▶ Your objective
In the records below, find each line with the word "page" and copy it.

▶ The data
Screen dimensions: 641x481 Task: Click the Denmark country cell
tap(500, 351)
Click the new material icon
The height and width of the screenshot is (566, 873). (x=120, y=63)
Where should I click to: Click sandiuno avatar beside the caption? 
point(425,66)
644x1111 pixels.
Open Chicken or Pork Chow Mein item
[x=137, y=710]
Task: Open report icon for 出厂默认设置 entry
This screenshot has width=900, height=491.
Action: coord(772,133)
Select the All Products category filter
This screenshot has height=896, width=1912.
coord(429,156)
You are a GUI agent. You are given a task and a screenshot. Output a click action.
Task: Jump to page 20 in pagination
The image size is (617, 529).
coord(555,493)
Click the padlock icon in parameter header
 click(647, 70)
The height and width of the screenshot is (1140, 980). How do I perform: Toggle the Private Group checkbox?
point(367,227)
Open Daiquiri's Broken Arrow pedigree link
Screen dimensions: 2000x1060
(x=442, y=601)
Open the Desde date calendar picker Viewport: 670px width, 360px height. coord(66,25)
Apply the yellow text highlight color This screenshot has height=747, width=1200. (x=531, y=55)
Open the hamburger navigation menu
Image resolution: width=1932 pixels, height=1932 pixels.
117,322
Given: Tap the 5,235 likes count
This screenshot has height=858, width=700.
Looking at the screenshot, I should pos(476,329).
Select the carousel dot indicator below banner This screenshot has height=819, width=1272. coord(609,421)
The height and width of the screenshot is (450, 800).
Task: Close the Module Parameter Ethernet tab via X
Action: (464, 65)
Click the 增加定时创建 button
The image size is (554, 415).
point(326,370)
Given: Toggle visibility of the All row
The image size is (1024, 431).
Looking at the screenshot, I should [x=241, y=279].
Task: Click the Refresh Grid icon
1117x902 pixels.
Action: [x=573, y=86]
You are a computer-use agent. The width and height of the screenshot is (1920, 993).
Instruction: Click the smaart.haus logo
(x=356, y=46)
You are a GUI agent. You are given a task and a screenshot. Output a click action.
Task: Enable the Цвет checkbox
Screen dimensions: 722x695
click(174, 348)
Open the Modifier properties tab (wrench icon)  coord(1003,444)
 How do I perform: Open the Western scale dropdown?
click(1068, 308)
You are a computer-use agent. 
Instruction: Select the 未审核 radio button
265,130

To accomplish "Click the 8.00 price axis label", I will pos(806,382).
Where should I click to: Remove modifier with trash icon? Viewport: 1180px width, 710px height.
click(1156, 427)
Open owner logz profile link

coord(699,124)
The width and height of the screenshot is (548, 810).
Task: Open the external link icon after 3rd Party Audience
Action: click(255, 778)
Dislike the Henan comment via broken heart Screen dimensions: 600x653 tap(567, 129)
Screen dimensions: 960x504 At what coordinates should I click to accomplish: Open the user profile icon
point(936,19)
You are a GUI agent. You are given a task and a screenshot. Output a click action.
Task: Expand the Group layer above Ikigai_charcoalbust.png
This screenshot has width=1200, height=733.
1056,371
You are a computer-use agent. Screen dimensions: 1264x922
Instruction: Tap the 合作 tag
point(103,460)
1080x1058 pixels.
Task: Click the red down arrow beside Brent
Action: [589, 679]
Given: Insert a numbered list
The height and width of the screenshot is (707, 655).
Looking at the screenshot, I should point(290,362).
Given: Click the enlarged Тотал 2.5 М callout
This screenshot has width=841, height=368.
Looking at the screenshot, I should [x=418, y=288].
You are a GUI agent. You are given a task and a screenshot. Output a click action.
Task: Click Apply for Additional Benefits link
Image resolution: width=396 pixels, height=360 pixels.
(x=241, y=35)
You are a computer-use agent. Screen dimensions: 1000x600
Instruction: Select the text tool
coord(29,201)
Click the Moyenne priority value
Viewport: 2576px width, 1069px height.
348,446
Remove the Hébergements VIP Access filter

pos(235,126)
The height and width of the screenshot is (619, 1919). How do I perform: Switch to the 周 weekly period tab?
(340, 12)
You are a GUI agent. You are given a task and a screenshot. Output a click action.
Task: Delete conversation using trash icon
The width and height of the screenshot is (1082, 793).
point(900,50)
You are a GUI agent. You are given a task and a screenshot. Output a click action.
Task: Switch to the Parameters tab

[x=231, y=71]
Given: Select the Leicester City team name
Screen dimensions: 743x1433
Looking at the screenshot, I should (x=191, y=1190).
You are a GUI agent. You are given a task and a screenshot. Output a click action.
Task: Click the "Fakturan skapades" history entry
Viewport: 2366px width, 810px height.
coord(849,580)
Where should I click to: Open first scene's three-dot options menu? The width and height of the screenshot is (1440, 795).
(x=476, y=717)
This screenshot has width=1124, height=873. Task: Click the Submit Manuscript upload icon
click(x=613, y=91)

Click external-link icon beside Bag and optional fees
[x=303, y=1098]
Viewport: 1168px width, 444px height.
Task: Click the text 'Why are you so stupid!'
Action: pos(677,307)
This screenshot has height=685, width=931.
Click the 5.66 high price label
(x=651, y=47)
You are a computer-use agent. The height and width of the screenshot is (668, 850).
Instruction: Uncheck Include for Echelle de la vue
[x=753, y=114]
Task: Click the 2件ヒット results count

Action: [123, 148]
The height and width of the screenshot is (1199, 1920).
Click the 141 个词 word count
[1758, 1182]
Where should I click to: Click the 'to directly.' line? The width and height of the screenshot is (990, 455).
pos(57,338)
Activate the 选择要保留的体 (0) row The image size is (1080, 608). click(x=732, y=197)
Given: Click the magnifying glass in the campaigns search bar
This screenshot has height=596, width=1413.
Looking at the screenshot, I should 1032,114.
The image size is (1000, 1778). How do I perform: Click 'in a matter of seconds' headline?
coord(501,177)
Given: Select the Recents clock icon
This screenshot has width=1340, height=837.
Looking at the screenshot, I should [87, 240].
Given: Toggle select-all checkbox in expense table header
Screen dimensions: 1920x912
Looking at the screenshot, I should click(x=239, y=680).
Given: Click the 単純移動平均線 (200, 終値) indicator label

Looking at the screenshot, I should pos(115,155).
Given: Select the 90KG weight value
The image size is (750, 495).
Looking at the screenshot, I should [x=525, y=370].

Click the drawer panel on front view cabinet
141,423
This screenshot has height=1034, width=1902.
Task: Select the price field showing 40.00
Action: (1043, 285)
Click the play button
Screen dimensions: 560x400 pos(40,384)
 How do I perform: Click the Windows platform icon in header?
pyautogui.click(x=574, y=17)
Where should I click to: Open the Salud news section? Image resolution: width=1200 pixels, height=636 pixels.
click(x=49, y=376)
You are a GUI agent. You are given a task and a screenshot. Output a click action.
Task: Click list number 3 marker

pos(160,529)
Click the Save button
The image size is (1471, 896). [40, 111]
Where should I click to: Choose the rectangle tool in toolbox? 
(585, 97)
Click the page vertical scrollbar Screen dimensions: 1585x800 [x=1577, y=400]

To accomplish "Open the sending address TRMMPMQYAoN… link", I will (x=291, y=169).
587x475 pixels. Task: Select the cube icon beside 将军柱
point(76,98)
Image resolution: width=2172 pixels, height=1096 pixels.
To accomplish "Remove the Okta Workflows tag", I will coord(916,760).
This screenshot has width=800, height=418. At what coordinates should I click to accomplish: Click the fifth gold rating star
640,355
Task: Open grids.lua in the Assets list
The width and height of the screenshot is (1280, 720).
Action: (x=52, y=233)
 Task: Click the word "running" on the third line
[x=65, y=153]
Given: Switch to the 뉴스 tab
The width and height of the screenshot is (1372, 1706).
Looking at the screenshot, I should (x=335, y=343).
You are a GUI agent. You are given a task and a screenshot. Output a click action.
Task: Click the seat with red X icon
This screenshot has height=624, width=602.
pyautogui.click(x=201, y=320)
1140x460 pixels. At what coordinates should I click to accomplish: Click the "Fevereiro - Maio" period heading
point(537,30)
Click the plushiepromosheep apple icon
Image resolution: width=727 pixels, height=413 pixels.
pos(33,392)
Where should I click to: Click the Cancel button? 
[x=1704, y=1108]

▶ Result of the exercise
Task: Jump to page 20 in pagination
Click the page vertical scrollbar Screen dimensions: 1585x800 [x=1577, y=400]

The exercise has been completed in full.